SUPPLIED INFORMATION >>
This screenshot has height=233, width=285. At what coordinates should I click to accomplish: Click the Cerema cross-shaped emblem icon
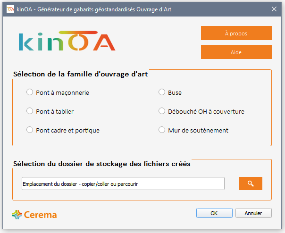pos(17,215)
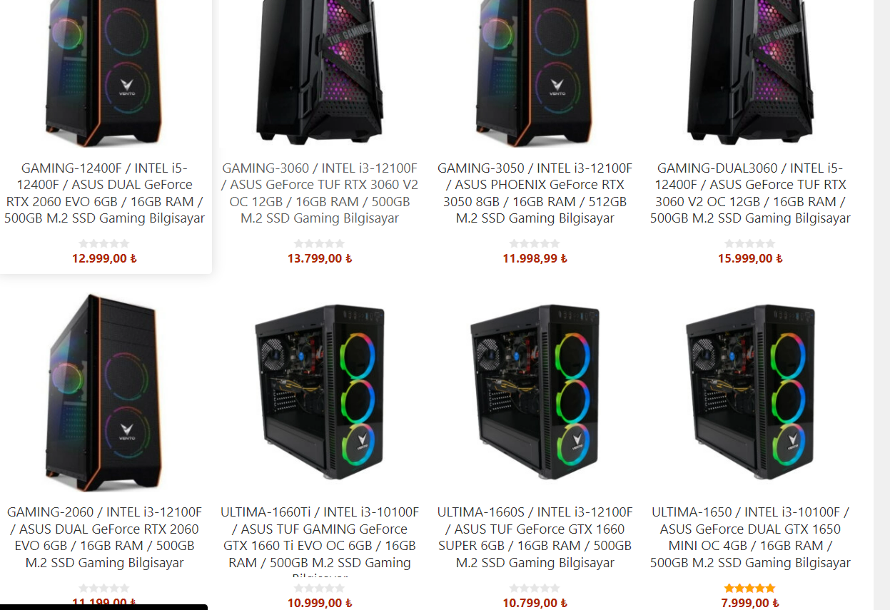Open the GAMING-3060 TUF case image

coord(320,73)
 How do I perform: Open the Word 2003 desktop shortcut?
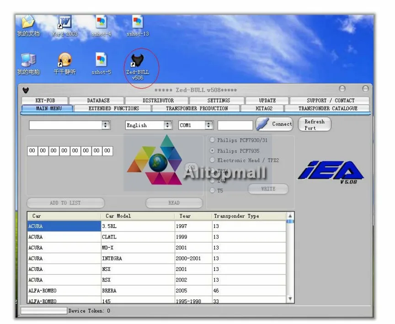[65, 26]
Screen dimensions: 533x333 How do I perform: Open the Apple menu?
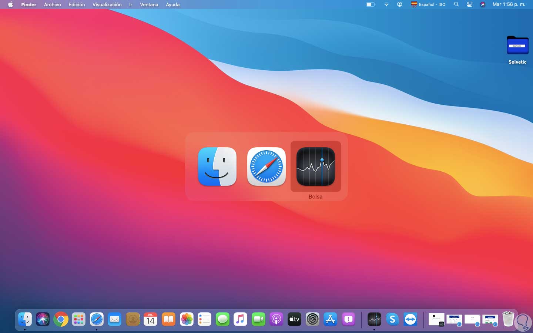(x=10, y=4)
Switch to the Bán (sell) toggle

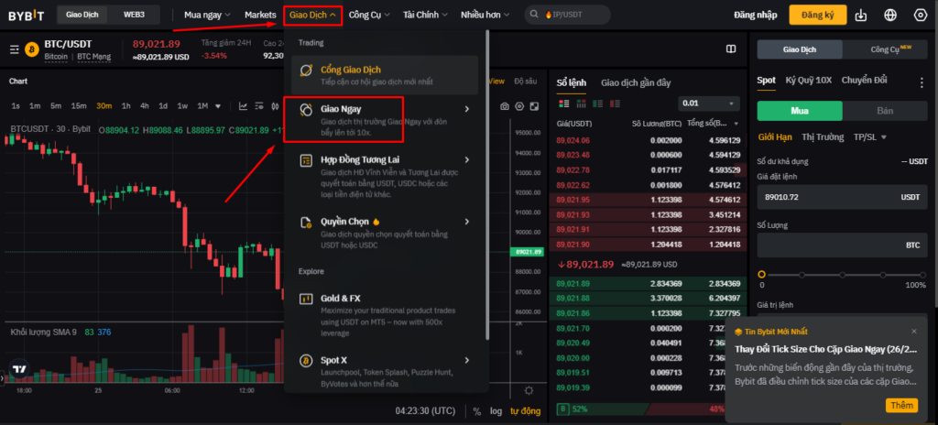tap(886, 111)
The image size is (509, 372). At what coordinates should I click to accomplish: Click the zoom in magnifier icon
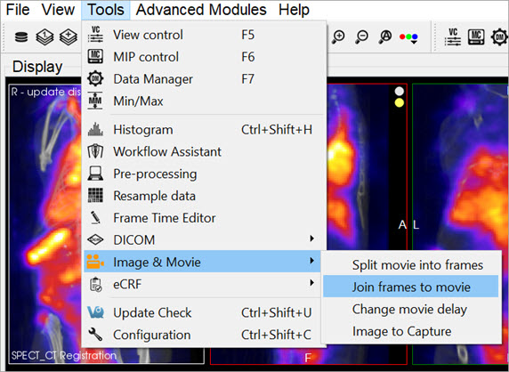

TASK OBJECTIVE >> Repeat the material above in full and unchanged, minus its images.

RESPONSE TO THE TASK >>
This screenshot has height=233, width=285. At what coordinates should I click to accomplish: Click the Cerema cross-shaped emblem icon
pos(17,215)
Open the GAMING-3060 TUF case image

coord(320,73)
 How do I perform: Open the Word 2003 desktop shortcut?
[65, 26]
Screen dimensions: 533x333 How do I perform: Open the Apple menu?
(x=10, y=4)
Switch to the Bán (sell) toggle

tap(886, 111)
The image size is (509, 372). At what coordinates should I click to accomplish: Click the zoom in magnifier icon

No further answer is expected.